How the Protestants of Revel stole a market from their Catholic neighbours

Most Saturday mornings, I go to the market in Revel, a royal bastide founded in 1342. This is one of the busiest weekly events in the Lauragais, and it is the main reason the town has spent over a decade in the Michelin guide to ‘Les 100 Plus Beaux Détours de France’. But few visitors, be they tourists or locals, know that this popular market was stolen from the neighbouring town of Sorèze 440 years ago during the Wars of Religion. Before that, Revel held its market on a Thursday in accordance with its founding charter.

The market square and market hall of Revel on market day.

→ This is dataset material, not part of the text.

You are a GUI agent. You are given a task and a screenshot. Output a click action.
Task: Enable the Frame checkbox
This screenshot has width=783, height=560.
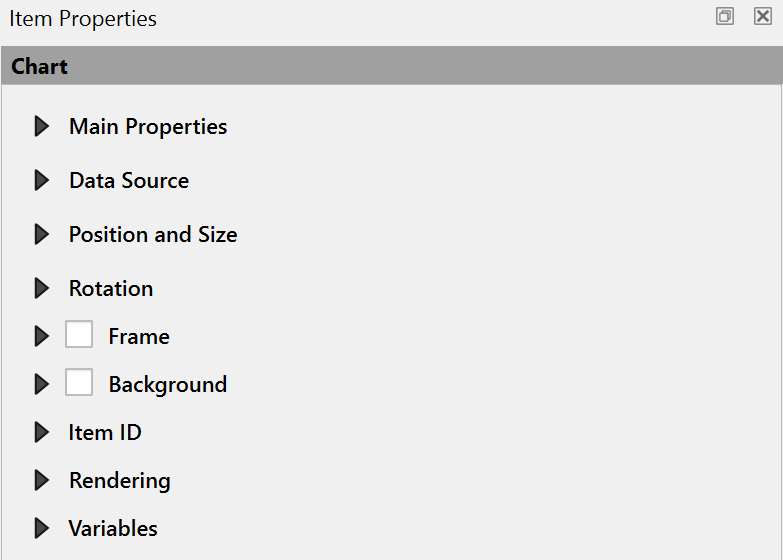point(79,335)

During the first 15 years of religious strife, Revel was controlled by the Catholics, except for a fleeting moment in 1567. Then, in December 1576 the town fell to the Protestants who were already masters of Sorèze.

Four years later on 3 March 1580, Catholic troops scaled the walls of Sorèze and recaptured the town. With a promise of safe conduct, eighty Protestants surrendered, but were then beaten to death with mallets by their captors.

Over the next few months, the Protestants of Revel and Puylaurens tried to think of a way to recapture Sorèze. In July 1580 they set up a blockade. It was harvest time, and they wanted to ensure that their supporters gathered the crops and the Catholics went hungry. But a side-effect of the blockade was that it discouraged and sometimes prevented the local peasants from taking their goods to the Saturday market in Sorèze. The consuls of Revel then came up with the bright idea of establishing their own Saturday market. When the new vendors and customers discovered the square of Revel with its magnificent market hall and elegant arcades, they never looked back. 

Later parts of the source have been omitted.